_YOUR GOAL_
Starting at the line that contains "Task: Click the network", write out every line through the end of the records exactly as it stands, and leave out all pictures.

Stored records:
○ ○ ○ ○ ○ ○ ○

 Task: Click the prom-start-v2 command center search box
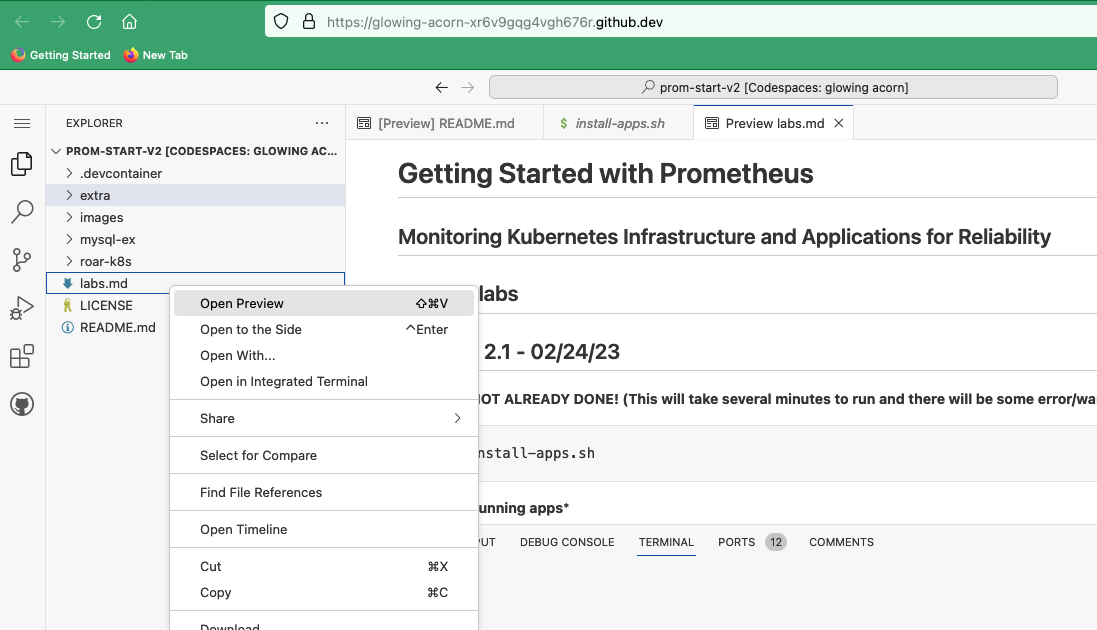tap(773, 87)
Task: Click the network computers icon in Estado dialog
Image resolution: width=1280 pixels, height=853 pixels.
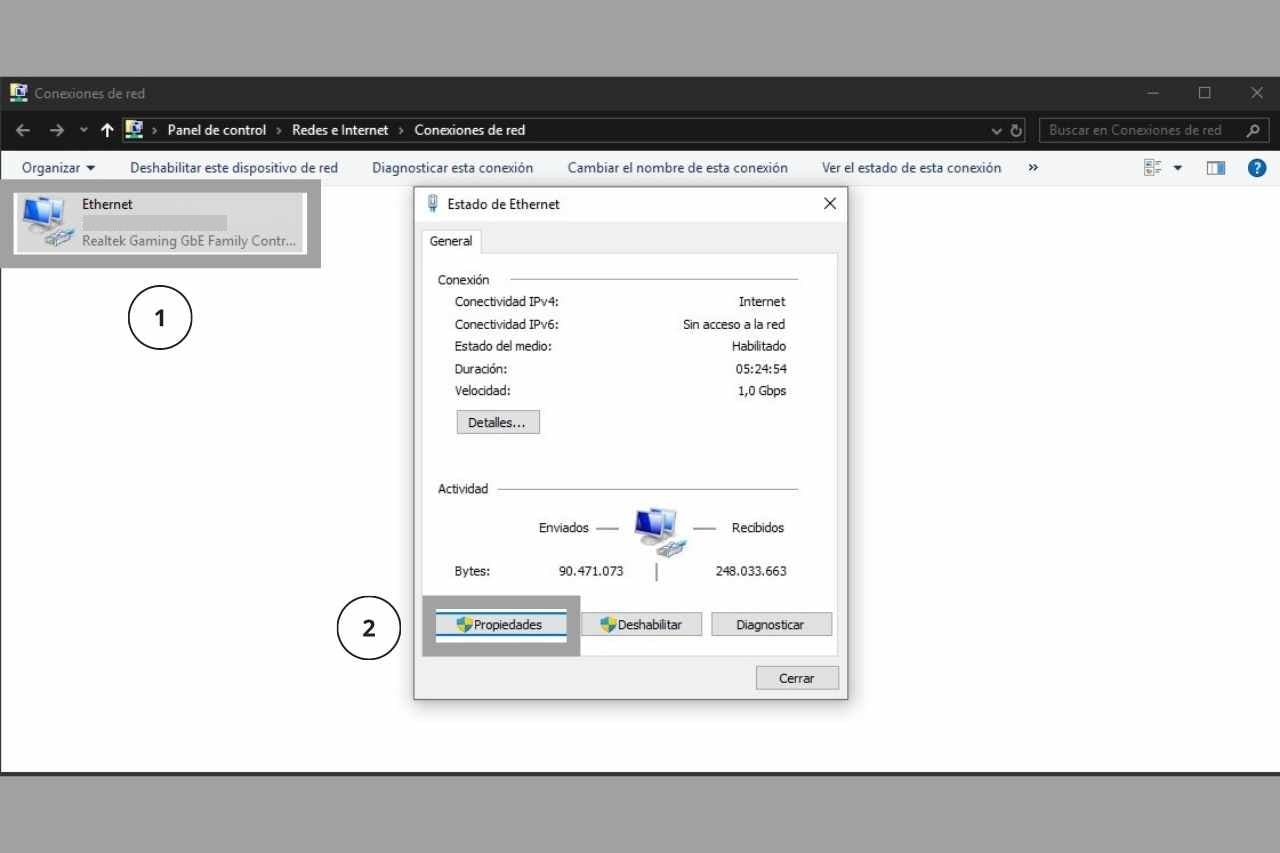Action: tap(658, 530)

○ ○ ○ ○ ○ ○ ○

_SOLUTION FOR THIS PROBLEM_
Task: Click the network computers icon in Estado dialog
Image resolution: width=1280 pixels, height=853 pixels.
Action: tap(658, 530)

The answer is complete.